With a small sponsorship provided by Everywhere, a social media strategy firm, five bloggers were able to self-fund a week long trip to Haiti to visit some of the Hearts for Haiti artisans and understand the impact of the relationships that are currently in place.
While a trip to a third world country in this capacity is probably an experience of a lifetime, how does it relate to a blogger on both a professional and personal level? And more importantly, how does a blogger rise to challenge of turning a trip like this into a meaningful and lasting experience?
On how different things were from what was anticipated:
“What I was most surprised by was the spirit of the Haitian people and their quest for knowledge in order to better their lives. As a former teacher, the wide eyed expression of wonderment and questions are always wonderful to see. I also loved the beauty that is so pervasive in the country despite the poverty and devastation that included gorgeous well dressed children with neatly tied bows in their hair and frilly socks on their feet, colorful hand painted signs for businesses, the unique look of each and every Tap Tap (Haitian form of taxis), to the scenery.” – Leticia
“There was a thirst for knowledge and desire to learn unlike anything I have ever seen before.
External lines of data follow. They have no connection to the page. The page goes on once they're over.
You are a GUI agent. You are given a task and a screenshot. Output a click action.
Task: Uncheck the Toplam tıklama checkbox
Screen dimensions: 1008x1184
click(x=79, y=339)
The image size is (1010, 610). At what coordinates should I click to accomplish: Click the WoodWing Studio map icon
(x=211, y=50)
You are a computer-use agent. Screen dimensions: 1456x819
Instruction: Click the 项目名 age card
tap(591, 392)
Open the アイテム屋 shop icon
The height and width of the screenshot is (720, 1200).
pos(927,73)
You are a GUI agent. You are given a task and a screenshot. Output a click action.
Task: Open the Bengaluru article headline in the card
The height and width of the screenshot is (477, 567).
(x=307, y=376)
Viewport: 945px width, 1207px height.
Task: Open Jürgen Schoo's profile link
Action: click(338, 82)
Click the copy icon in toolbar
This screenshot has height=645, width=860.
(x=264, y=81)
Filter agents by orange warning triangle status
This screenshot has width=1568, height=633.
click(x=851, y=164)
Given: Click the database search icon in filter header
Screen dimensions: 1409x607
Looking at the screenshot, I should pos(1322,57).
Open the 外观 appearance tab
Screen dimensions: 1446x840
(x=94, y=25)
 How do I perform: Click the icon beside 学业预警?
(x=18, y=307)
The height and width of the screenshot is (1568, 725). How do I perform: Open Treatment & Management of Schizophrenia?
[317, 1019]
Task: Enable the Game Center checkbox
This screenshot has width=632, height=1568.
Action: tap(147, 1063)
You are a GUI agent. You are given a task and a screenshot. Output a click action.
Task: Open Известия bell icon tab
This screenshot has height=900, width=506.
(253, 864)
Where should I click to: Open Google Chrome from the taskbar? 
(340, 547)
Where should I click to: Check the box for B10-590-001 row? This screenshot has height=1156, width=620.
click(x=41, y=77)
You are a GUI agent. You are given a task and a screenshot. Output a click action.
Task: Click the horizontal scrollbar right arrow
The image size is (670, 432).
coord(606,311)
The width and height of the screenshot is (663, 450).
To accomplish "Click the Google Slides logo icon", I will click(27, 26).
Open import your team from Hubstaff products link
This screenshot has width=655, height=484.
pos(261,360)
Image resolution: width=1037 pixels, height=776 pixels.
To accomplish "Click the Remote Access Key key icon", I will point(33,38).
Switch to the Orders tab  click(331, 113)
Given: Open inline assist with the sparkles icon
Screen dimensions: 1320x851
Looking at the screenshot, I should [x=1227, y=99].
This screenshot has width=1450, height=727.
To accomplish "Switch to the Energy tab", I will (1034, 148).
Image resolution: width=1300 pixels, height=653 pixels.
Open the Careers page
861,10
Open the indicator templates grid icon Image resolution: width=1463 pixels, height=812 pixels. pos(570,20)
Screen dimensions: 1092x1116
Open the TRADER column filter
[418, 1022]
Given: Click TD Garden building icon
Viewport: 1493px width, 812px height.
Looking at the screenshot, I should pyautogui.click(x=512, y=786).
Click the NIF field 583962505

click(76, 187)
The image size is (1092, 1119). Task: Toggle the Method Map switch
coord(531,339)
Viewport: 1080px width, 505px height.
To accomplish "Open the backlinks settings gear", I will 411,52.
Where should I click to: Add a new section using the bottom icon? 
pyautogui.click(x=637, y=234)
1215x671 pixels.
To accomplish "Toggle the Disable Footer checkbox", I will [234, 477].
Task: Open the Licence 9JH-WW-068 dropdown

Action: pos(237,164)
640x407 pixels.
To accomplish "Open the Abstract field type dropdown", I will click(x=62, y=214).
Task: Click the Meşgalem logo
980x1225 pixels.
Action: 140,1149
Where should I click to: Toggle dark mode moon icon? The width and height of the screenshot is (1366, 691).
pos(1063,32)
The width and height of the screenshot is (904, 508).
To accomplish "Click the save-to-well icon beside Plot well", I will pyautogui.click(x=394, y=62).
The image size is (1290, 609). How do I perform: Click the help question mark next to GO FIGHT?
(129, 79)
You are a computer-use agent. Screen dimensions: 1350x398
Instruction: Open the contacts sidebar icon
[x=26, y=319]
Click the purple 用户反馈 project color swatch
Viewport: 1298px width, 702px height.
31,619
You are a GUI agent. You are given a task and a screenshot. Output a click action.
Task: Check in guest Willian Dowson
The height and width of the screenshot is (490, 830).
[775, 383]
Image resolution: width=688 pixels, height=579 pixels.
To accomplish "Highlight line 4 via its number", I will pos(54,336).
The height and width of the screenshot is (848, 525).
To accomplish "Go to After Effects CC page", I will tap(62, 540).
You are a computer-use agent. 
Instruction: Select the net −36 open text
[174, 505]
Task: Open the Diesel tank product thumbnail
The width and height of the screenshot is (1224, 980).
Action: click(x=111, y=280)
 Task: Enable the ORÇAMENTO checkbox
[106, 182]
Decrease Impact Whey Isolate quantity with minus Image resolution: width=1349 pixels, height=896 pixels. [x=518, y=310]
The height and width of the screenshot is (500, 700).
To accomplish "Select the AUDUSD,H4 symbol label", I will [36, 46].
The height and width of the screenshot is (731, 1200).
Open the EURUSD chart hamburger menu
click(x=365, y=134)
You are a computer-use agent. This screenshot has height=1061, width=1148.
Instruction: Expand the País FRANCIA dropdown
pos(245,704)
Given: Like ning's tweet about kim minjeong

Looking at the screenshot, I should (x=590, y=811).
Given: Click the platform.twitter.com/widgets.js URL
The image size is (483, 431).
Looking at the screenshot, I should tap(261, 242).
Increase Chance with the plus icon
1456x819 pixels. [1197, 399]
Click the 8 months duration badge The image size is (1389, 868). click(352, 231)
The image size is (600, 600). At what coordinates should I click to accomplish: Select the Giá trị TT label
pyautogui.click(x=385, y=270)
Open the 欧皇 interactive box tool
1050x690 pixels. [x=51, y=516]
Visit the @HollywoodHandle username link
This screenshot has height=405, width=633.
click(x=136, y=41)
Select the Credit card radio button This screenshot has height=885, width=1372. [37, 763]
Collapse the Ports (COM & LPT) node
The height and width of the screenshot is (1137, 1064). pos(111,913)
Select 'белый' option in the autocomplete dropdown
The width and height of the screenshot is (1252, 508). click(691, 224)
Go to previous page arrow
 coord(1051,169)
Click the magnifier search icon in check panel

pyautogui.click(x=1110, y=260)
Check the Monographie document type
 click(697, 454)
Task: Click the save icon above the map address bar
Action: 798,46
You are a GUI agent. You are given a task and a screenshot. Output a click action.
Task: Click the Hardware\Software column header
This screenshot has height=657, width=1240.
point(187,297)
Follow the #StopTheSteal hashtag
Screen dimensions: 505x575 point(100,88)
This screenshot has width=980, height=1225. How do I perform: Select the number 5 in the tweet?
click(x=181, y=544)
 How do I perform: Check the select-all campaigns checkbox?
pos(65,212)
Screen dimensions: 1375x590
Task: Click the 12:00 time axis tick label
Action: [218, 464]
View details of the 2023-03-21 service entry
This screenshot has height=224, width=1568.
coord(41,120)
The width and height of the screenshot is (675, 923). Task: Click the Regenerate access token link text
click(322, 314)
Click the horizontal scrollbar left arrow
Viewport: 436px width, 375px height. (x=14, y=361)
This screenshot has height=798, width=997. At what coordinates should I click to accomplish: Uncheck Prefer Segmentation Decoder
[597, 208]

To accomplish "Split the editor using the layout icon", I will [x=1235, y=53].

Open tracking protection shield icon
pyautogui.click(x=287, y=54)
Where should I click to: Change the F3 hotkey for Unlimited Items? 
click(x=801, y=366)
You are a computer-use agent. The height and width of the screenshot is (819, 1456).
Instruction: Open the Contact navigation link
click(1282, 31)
And the pride— so much pride.” – Elena
On the devastation still remaining from the earthquake:
“In other parts of the country, it’s hard to understand where the devastation starts and where building just stopped due to lack of money. It’s hard to tell what structures are need in repair versus were never finished. Like in other parts of the world, it’s not uncommon for people in Haiti to stop building when they run out of money.” – Leticia
On technology in Haiti:
“People are beginning to catch wind of this “thing called internet”–one of the more powerful moments for us was introducing a group of women, in Leogane, part of the Dam Dam cooperative group, to internet. They had no idea- and it was as if we had turned on a switch to something that they desperately want to learn about. We also did a social media training for a group of women that are already on their way as entrepreneurs, politicians, musicians, and more—they all just want to learn so that they too can tell their stories and become independent.” - Elena
While both bloggers expressed how personally fulfilling the experience was, Elena found a new appreciation for blogging as a means of “telling the story.” Collaboration was another key part of her experience. The ability to plan for the future and build a network around a shared experience reinforced the community aspect of blogging for her.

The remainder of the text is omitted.